The FBI released 2016’s report this week after analyzing data from more than 15,000 law enforcement agencies.
The report shows an increase in incidents motivated by religious bias, second to race, ethnicity and ancestry bias.
“These biases have been around for decades, centuries, and so, when they hear them, I think it sort of stings,” said Rev. Dr. Carol Flett, member, Montgomery County’s Faith Community Advisory Council. “People are just being targeted as part of a group, as if that group is something that should be removed.”
More than half of religious-biased offenses were anti-Jewish.
“I’ve talked with some Jewish women, specifically, who said they’ve never before felt frightened to live in this country,” Flett said.

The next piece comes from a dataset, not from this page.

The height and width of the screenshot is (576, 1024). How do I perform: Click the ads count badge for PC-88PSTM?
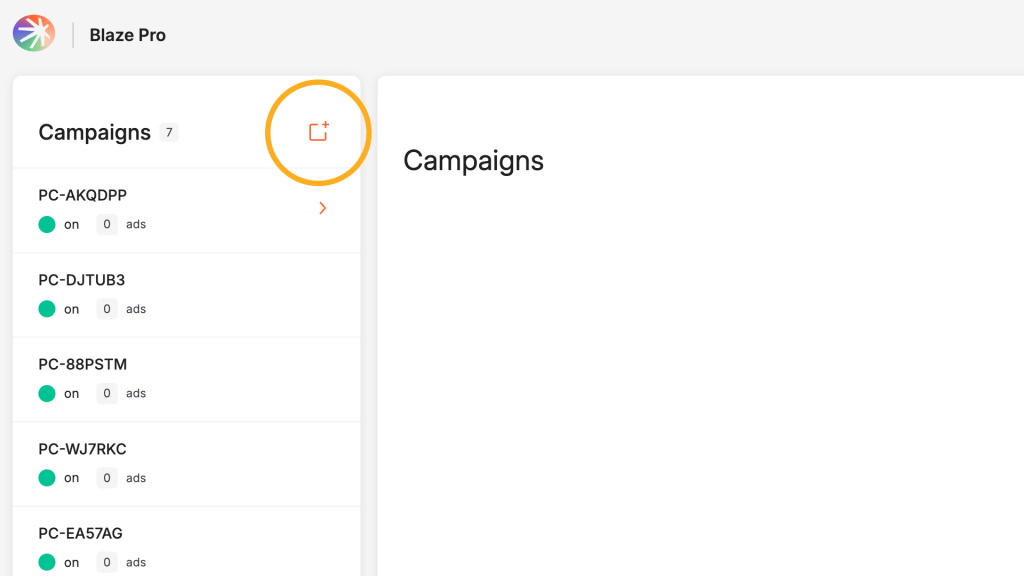107,393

“There’s a sense of insecurity,” said Rabbi Batya Blazer, member, Montgomery County’s Faith Community Advisory Council. “There’s a sense that we need to be vigilant. People don’t feel entirely safe.”
The local level largely mirrors national statistics.
Of Montgomery County’s 94 bias-related incidents in 2016, 46 were motivated by race and ethnicity and 38 by religion.
It is important to note that not all of these incidents qualified as hate crimes.
But regardless, police said on the local and national level, these numbers can only say so much.
“The hardest part investigating these cases is a lot of times we have no suspect information to go on,” said Officer Rick Goodale, Montgomery County Police Department. “A lot of times, there will be flyers left at mailboxes [and] flyers posted on doors.”
Law enforcement and fire and rescue officials meet with the community several times a year at the newly-branded, Multicultural Dialogues Against Bias.
Organized by the Faith Community Working Group, the meetings aim to establish trust across career fields and faith groups.